Note:
This topic has been translated from a Chinese forum by GPT and might contain errors.
Original topic: v6.5.2tidb集群,ticdc同步主备集群当存在数据删除的情况下,主集群不回收空间,只有备集群回收空间
【TiDB Usage Environment】Production Environment
【TiDB Version】v6.5.2
【Reproduction Path】High availability between primary and standby clusters achieved through ticdc
【Encountered Problem: Phenomenon and Impact】After running for a period of time, the primary cluster’s size keeps increasing while the standby cluster remains stable. This has resulted in the primary cluster reaching 1TB with only 200GB of data, whereas the standby cluster is only 280GB.
【Resource Configuration】Navigate to TiDB Dashboard - Cluster Info - Hosts and take a screenshot of this page
【Attachments: Screenshots/Logs/Monitoring】
Is the primary database GC progressing?
Check if the monitoring TiDB => GC panel is running normally.
Check the GC retention time and whether GC is enabled.
First, check if the number of monitored regions is continuously increasing.
The regions of the primary cluster keep increasing, while the backup cluster remains stable and does not increase.
The GC time of the main cluster uses the default time of 10 minutes. This GC time should be controlled by the GC parameter of the ticdc-server, and the gc-ttl time set by the ticdc-server is 12 hours.

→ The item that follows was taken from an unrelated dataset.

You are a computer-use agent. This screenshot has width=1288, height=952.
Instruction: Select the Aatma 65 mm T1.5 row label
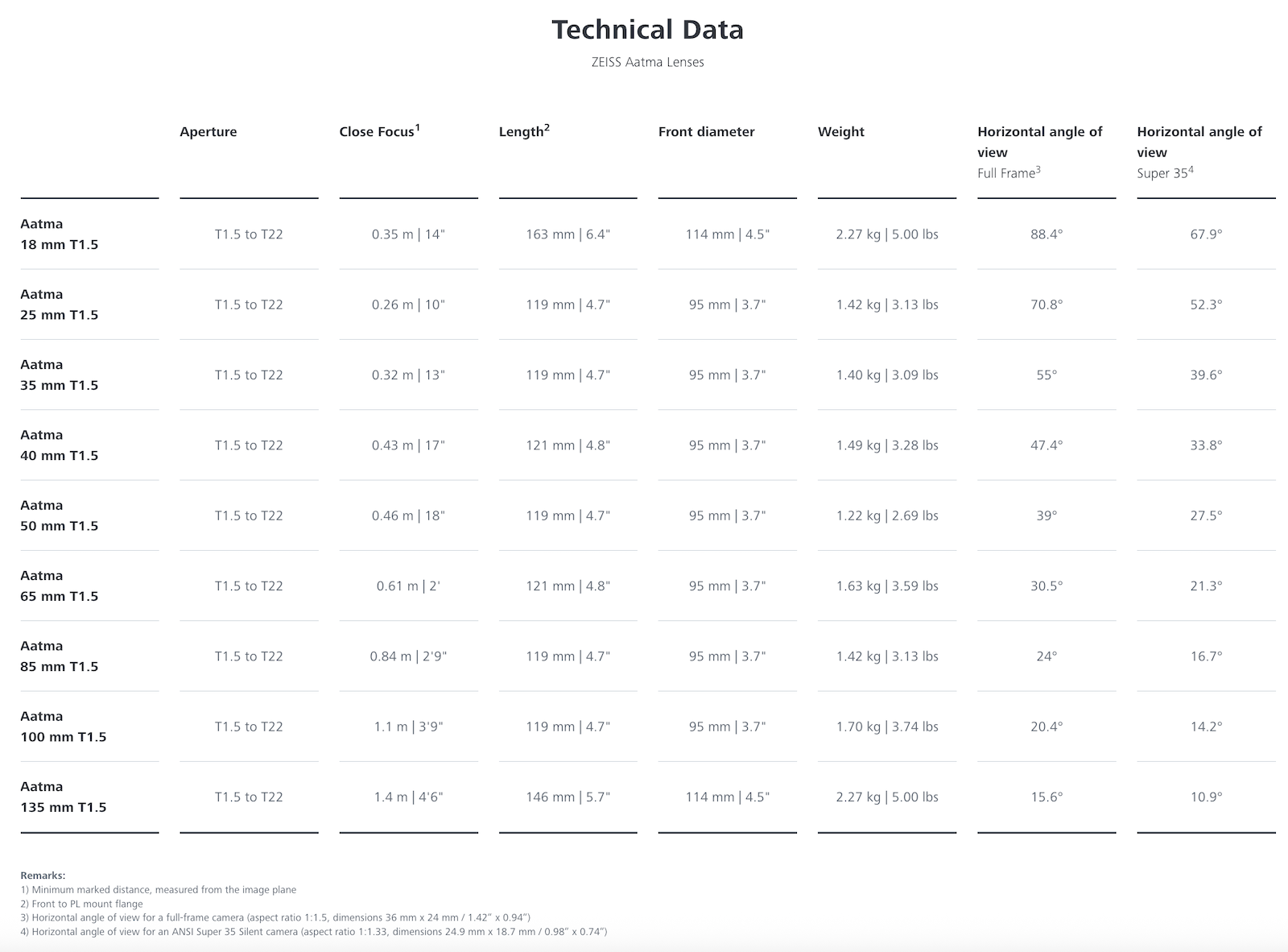coord(60,586)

The primary database GC is progressing, but it is not reclaiming space.
“The main cluster has reached 1T, while the backup cluster only has 280G.”
The gap is too large. How much data have you deleted? Is the disk exclusively for TiKV, or is it mixed with other services?
I ultimately adjusted “max-merge-region-size” from 20 to 100, and “max-merge-region-keys” from 200,000 to 500,000, and lowered the merge scheduling value (to observe if there was any impact on queries). The main cluster space and regions started to slowly recover, eventually dropping from 1.25T to 300G, roughly equal to the backup cluster.
I think these two TiDB parameters have an AND relationship, meaning a region will only trigger a merge with an adjacent region if its size is <= 20MB and the number of keys is <= 200,000. If a region is larger than 20MB and has undergone a large number of delete operations, regardless of the number of keys (as long as it’s more than 0), it will not merge and recover, causing fragmentation. I’m not sure if this logic can be adjusted or if my understanding is incorrect. I welcome any insights from the experts.
Check the regions in the main cluster to see which object is occupying space. I encountered an issue where historical data analysis of a table was occupying hundreds of gigabytes. The SQL query is as follows:
select DB_NAME, TABLE_NAME, sum(APPROXIMATE_SIZE) from
(
select t.DB_NAME, t.TABLE_NAME, region_id, t.APPROXIMATE_SIZE from information_schema.TIKV_REGION_STATUS t
group by t.DB_NAME, t.TABLE_NAME, region_id, t.APPROXIMATE_SIZE
) a
group by DB_NAME, TABLE_NAME
order by 3 desc
The two parameters have an “and” relationship. Additionally, the default value of merge-schedule-limit is 8, which is already very conservative and does not need to be lowered.
Generally speaking, data usually doesn’t require parameter tuning for optimization. First, take a look at the data usage situation.
The business deletes data every day, with more deletions in the early stages; TiKV is dedicated.
How did you handle it in the end? Will the analyzed historical data also be temporarily stored in the table?
Change the tidb_enable_historical_stats
parameter to off. In version 6.5, it should be off by default, but in version 7.5, it is on by default, which is quite troublesome. Then truncate mysql.stats_history
.
Although theoretically it doesn’t free up disk space, it can be reused after GC and shouldn’t keep expanding.
I remember that after TICDC is started, it will modify TiDB’s TTL time to prevent GC from cleaning up the data. Please check.